A game table, a hand holding four cards, a lot of chips

As gamers we know that gambling is a focused experience of the great game of life. We know that the real meaning of gambling is the challenge, but a challenge not against other players but against fate. People do not gamble to get rich, since no one has ever really enriched him/herself through gambling.

According to the latest survey of the Higher Institute of Health, there were more than 18 million Italians who gambled in 2018, i.e. over 36% of the population. Most gamblers are between 40 and 64 years old (41%). After 80 years old, people seem to be less likely to gamble (19.5%). On the other hand, people who suffer from gambling addiction, are about one and a half million, so 8.33% of the total players. In addition, according to the Revenue Agency, 101.8 billion euros were spent on gambling in betting in 2017.

Why do so many people gamble? Why has gambling always accompanied human civilization since its inception? (Just remember the astragals of the rear tans of goats, also mentioned in the Iliad, XXII,88).

Dutch historian Johan Huizinga says that gambling, as sport, is sterile. He writes: “You can say that racing, like any other game, is essentially useless. That is, racing has an end in itself, and its outcome is not part of the inevitable vital process of the group“. In fact, those who play or play sports, do not satisfy or increase cultural spiritual, scientific or artistic needs, do not advance the world and the human species.

Yet Huizinga himself says that the Game is part of the sacred: “inside the game gradually comes the sense of a sacred “act”. The cult is grafted on to the game. But playing itself does the primary thing (…). And Huizinga, in his “Homo Ludens” (1939), makes us understand that “gambling has, therefore, its serious side; is included in worship.”How can the sterile be reconciled with the sacred? According to Huizinga, since ancient times the oracle, gambling and justice are connected to fate, therefore to the same mechanism of the game.

Dante places the gamblers in the second ring of the seventh circle of Hell, the same of the violent against themselves. He also refers to the addicted gamblers, that is, those who overcome the philosophical-anthropological tension, to precipitate into pathology.  
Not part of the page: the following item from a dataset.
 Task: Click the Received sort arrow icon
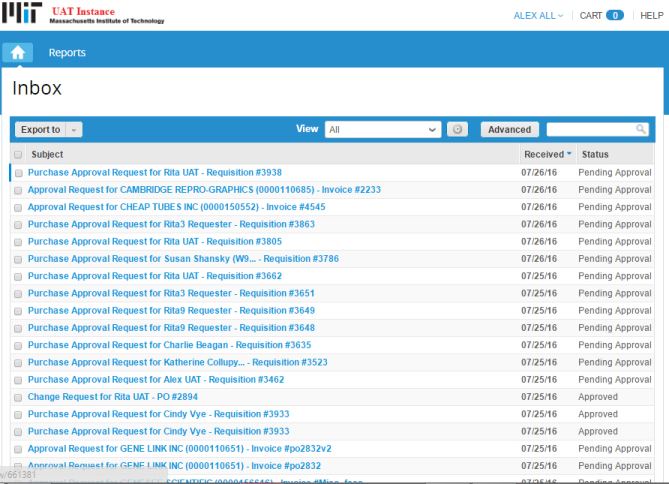569,155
For his part, Baudelaire, in his poem Le jeu, envies and sympathizes with the abyss to which the player aspires: “Et mon c’eur s’effraya d’envier maint pauvre homm. Courant avec ferveur à l’abîme béant, Et qui, sol de son sang, préférerait en somme La douleur à la mort et l’enfer au néant.” [My heart was frightened, as it envied the daring / of those who go to the open abyss with fervor, / of those who, intoxicated by his blood, come to prefer / to nothing even hell, to death even pain.]

In terms of psychoanalysis, the gambler sublimates unconscious sexual aggression linked to the anal and oral impulses of childhood, with masochistic traits. Essentially, the player seeks in the victory an oedipal castration of his father with the consequent guilt. On the other hand, in the defeat he undergoes a castration by his father, of which he avoided the killing. So, a continuous and unsolvable desire for pleasure/blame in constant winning and losing.
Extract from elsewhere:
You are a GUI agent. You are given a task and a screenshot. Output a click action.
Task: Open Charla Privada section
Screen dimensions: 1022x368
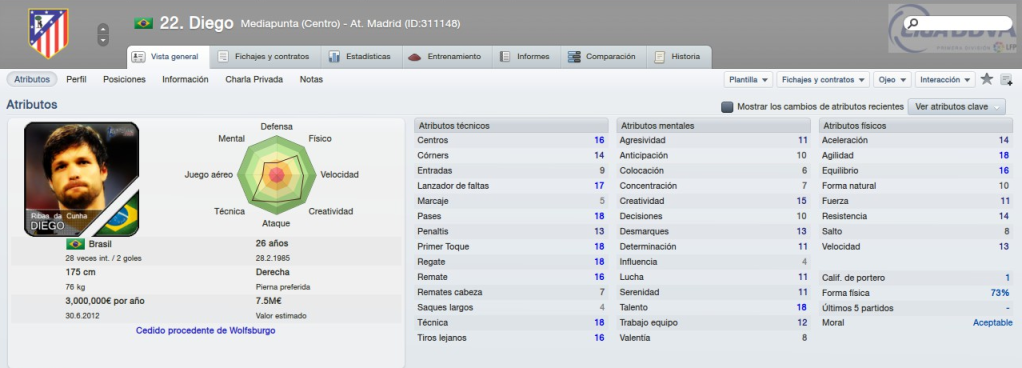point(254,79)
Jesse Scheel, distinguished professor and art-designer, in 2010 theorized Gamification as the total playfulness of human life, in a great perennial game in which every action will be ranked with points and bonuses.

However, we gamblers believe that gambling satisfies a human condition of tension and long-lasting suspension, which is eternal, endless, without use, without purpose except to constant possibility to defy fate. This kind of experience has a philosophical foundation in the unconscious search for an answer to the reasons of life. Moreover, it has an anthropological need, which arises from the desire to bend the case and control one’s own destiny; from the desire to seek knowledge and domination of the world. All of this constitutes the basis of the nature of homo sapiens.

In fact, gambling is as old as humanity. The Greeks traced the division of the universe back to a game of dice between the gods. The Romans also played dice in the tunic of Christ. Therefore, gambling will always exist, because it draws on a primordial need of man, which can be repeated indefinitely, like eros. And like Eros, it is dangerous, until it joins, in each of us, Psyche.